Cook's Blue vs Evergreen Fog in Real Spaces
7 real rooms side by side. Seeing Cook's Blue and Evergreen Fog in actual rooms makes the difference concrete; browse the spaces below to get a feel for how each color lives on a wall.
Living Room
Living rooms test a color across a full range of conditions — morning sun, afternoon shade, and evening lamp light all shift how both of these read. Evergreen Fog has the edge in reflectance, which shows as a quiet sense of added space rather than an obvious contrast.
Bedroom
Bedroom walls are often seen under warm artificial light, a context that shifts both colors from how they look on a chip. The brightness difference is modest but present — Evergreen Fog gives the walls a little more lift.
Bathroom
Bathrooms amplify color — the enclosed space and reflective surfaces make what reads subtle elsewhere feel more present here. The brightness difference is modest but present — Evergreen Fog gives the walls a little more lift.
Home Office
In a home office, wall color sits in your peripheral vision for hours at a time, so temperature and undertone matter more than you might expect.

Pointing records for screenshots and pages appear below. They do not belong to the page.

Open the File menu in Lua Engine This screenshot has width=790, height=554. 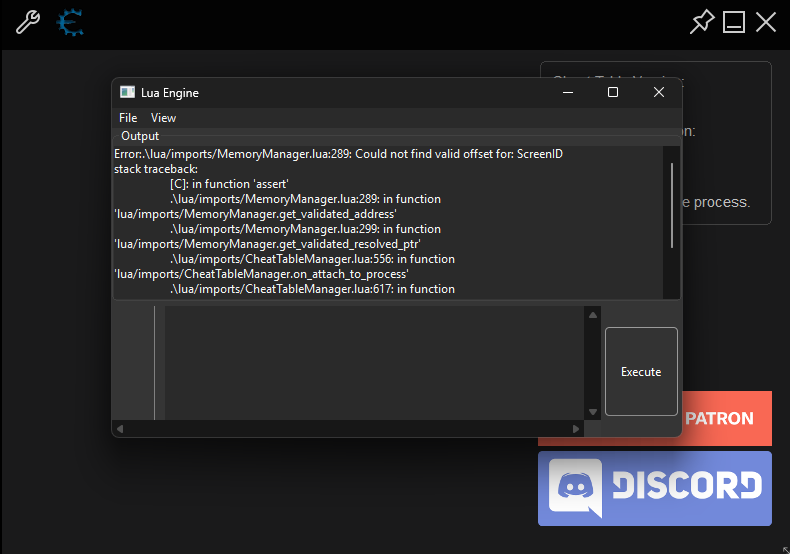click(x=128, y=118)
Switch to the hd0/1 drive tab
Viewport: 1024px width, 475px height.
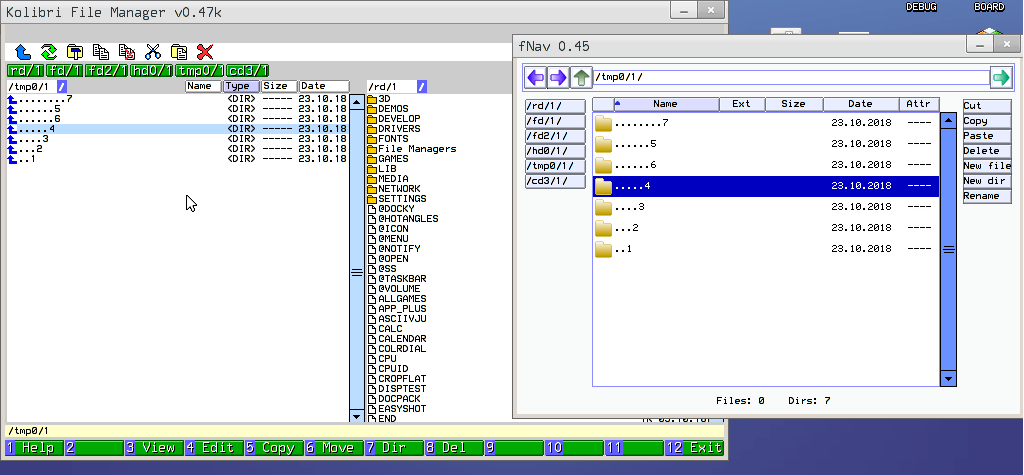150,70
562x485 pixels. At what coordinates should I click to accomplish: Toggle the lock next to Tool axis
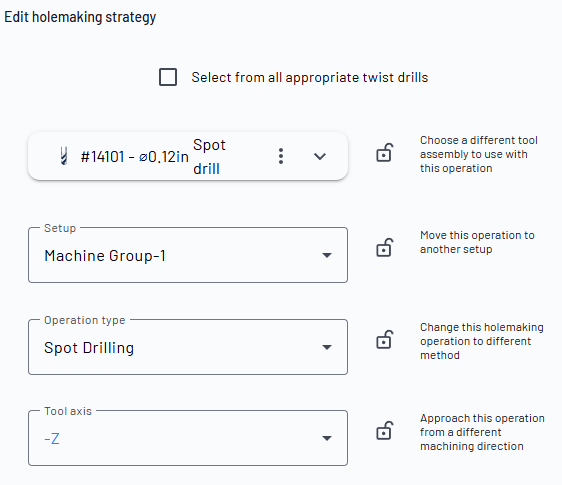coord(385,431)
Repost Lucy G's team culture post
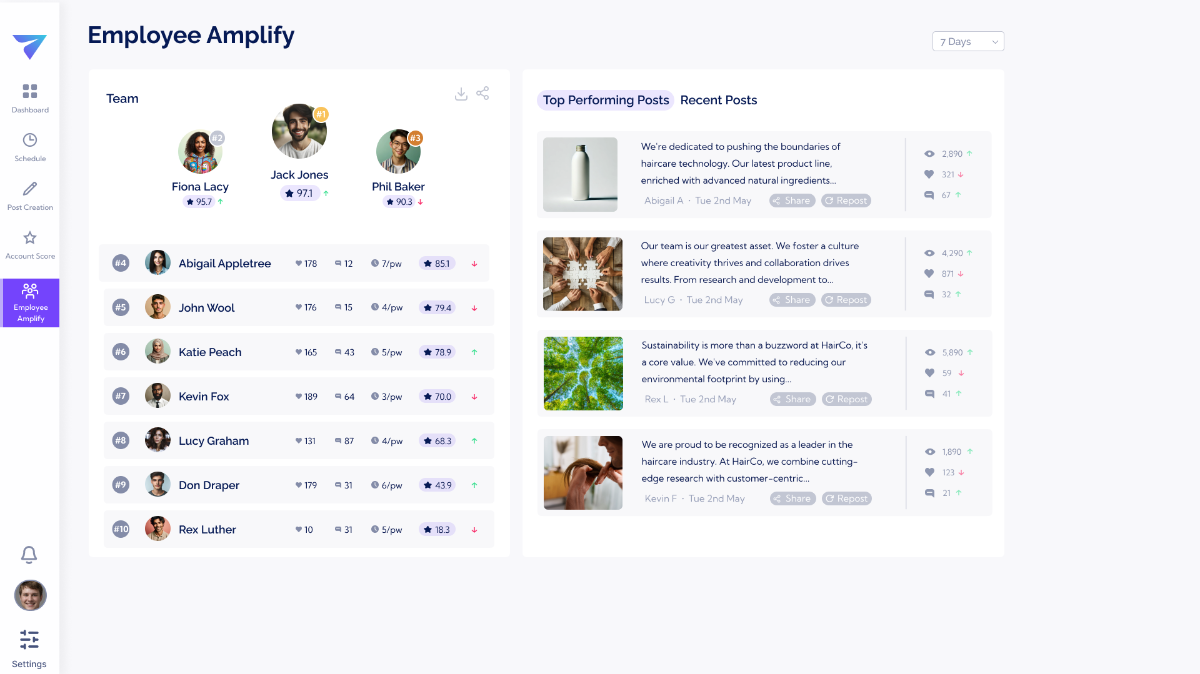 [x=846, y=300]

The brightness difference is modest but present — Evergreen Fog gives the walls a little more lift.
House
At full exterior scale, the difference between these two colors becomes much easier to judge than from a small chip. The brightness difference is modest but present — Evergreen Fog gives the walls a little more lift.
Front Door
Front doors are seen in isolation against the rest of the facade, which makes them a high-stakes surface where even subtle differences matter. Evergreen Fog has the edge in reflectance, which shows as a quiet sense of added space rather than an obvious contrast.
Kitchen Cabinets
On cabinetry, undertone and temperature become more pronounced against countertops and hardware. The brightness difference is modest but present — Evergreen Fog gives the walls a little more lift.
Color Details
Cook's Blue vs Evergreen Fog Simulated Comparison
5 simulated room previews — drag the slider on each to see Cook's Blue on one side and Evergreen Fog on the other.
Digital color is approximate. These simulations are generated from the manufacturer's hex values and overlaid on grayscale room photos — your screen's calibration, brightness, and viewing angle all affect how they render. Before committing to either color, test physical samples in your own space under the light you actually live with.
More Cook's Blue comparisons
See how Cook's Blue stacks up against other well-photographed colors across different brands and tones.